Windtronics has an elegantly clever idea that Honeywell is marketing--a gearless wind turbine where the generator is the housing! Brilliant design, and one that might actually be useful in places that have consistent but low speed winds. But it's an expensive unit, and the last I checked, not actually shipping yet. Worse, the price tag (because someone has to pay for the development costs) means that it still not economically sensible. (Note: factoring in big tax credits by your state and local government doesn't make it economically sensible; it means that taxpayers are subsidizing your "Look how much I love Mother Earth" posing.)
Part of what makes all alternative energy systems spendy isn't just the cost of the wind generator, or the photovoltaic panels--it is what you do with the electricity now that you have it. Because both wind and sun are intermittent, you have to store the electricity in batteries (for use when the sun or the wind goes away). Or you use a grid-tie inverter to feed excess electricity back to your utility company when you are producing excess power. This runs your electric meter backward.
Both of these are good things, no question about it--but there's a pretty sizable capital investment in either the battery backup or the grid-tie. Battery backup has additional problems: regular maintenance; storage space; occasional replacement of batteries. Suddenly, whatever merit the PV panels or wind generators had has become a lot more expensive--and that much harder to justify as economically sensible.
Let's simply the model. What if you didn't need the battery backup or the grid-tie? My oldest sister was talking to some people who build small wind generators from surplus, and apparently pretty cheaply. (How cheap? Still waiting to get an email back.) They produce 12 VDC output (as do most PV or wind generators). Instead of all the complexity of trying to make the generators replace the grid--identify something useful that you can do with 12 VDC. That means that you need some system where 12 VDC supplements an existing system--but does not replace it. More importantly, it needs to supplement an existing system of your house without requiring any changes to your existing house systems.

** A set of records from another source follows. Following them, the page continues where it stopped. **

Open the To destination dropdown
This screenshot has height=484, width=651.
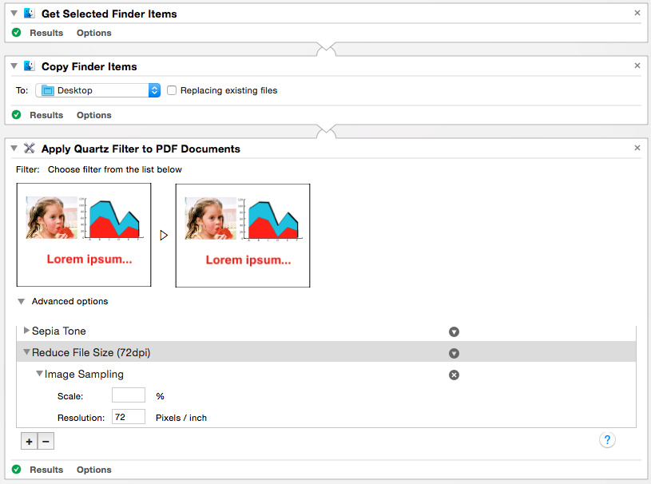click(154, 89)
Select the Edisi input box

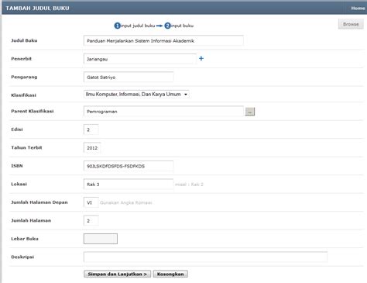pos(91,129)
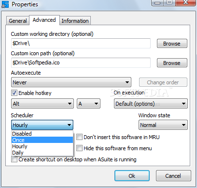The image size is (197, 188).
Task: Open the Autoexecute dropdown
Action: 71,82
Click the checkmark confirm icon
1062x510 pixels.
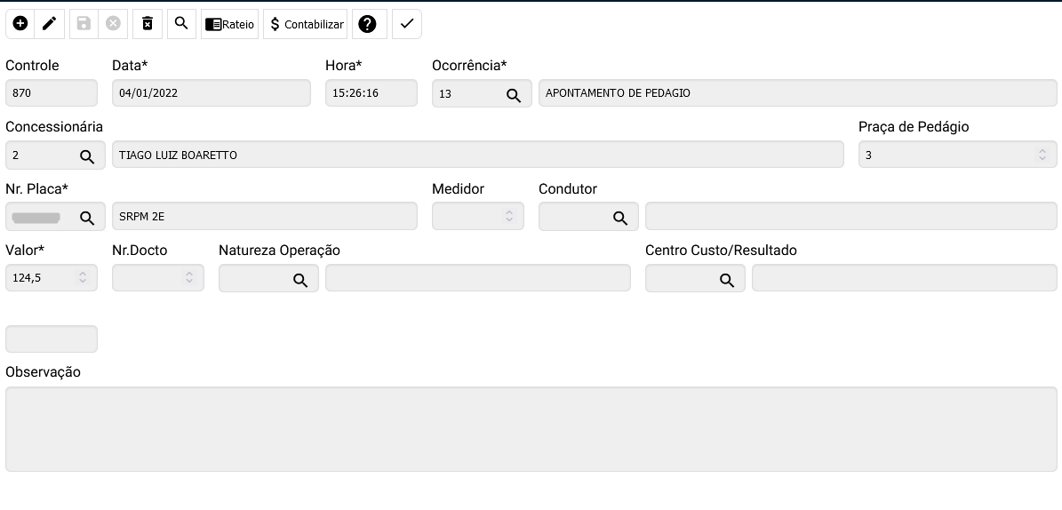click(407, 24)
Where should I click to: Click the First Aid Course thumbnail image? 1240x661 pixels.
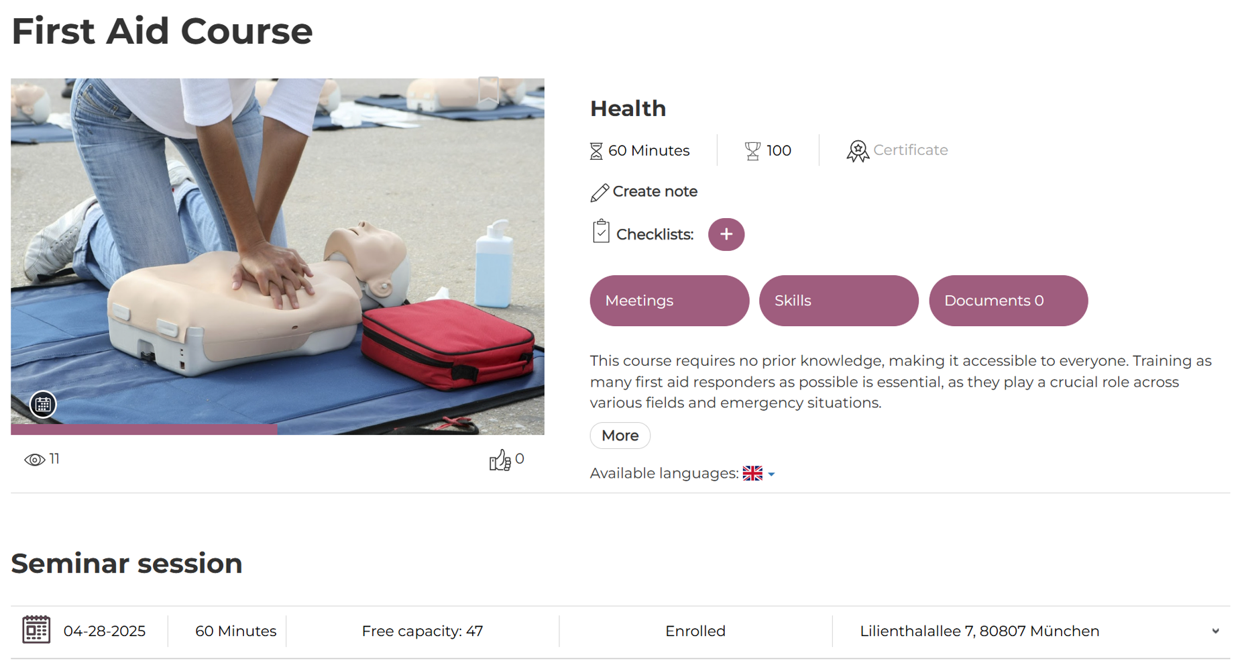278,256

Lights? Nope. Even if you changed everything over from 110 VAC to 12 VDC, the power from wind generators is necessarily intermittent--and you don't want intermittent lighting! Refrigerator? Same problem. It is too expensive to use an inverter that switches back and forth.
But what about heating? At least where we live, our strongest and most consistent winds are in winter--when we get some real howling storms through here. My guess is that many parts of America have that same experience. Take the 12 VDC output from the generator, and feed a couple of 12 VDC electric heaters to warm your house. It isn't going to replace your current forced air furnace--but if that heater warms your house even five degrees, that reduces the amount of LPG or natural gas your forced air furnace uses, and the amount of electricity to run the fan on the furnace.
The electric heater does not have to be terribly efficient, as long as the electricity from the wind generator is free, and as long as the wind generator isn't hideously expensive. Where I live, even a five degree gain in overall house temperature would probably knock about $10 a month off our our gas bill, and perhaps $3 a month off the electric bill. As long as the purchase costs of the wind generator and the heater is low enough, this can make economic sense.
I am still waiting for word on the cost of the surplus wind generators. Any suggestions on inexpensive 12 VDC space heaters?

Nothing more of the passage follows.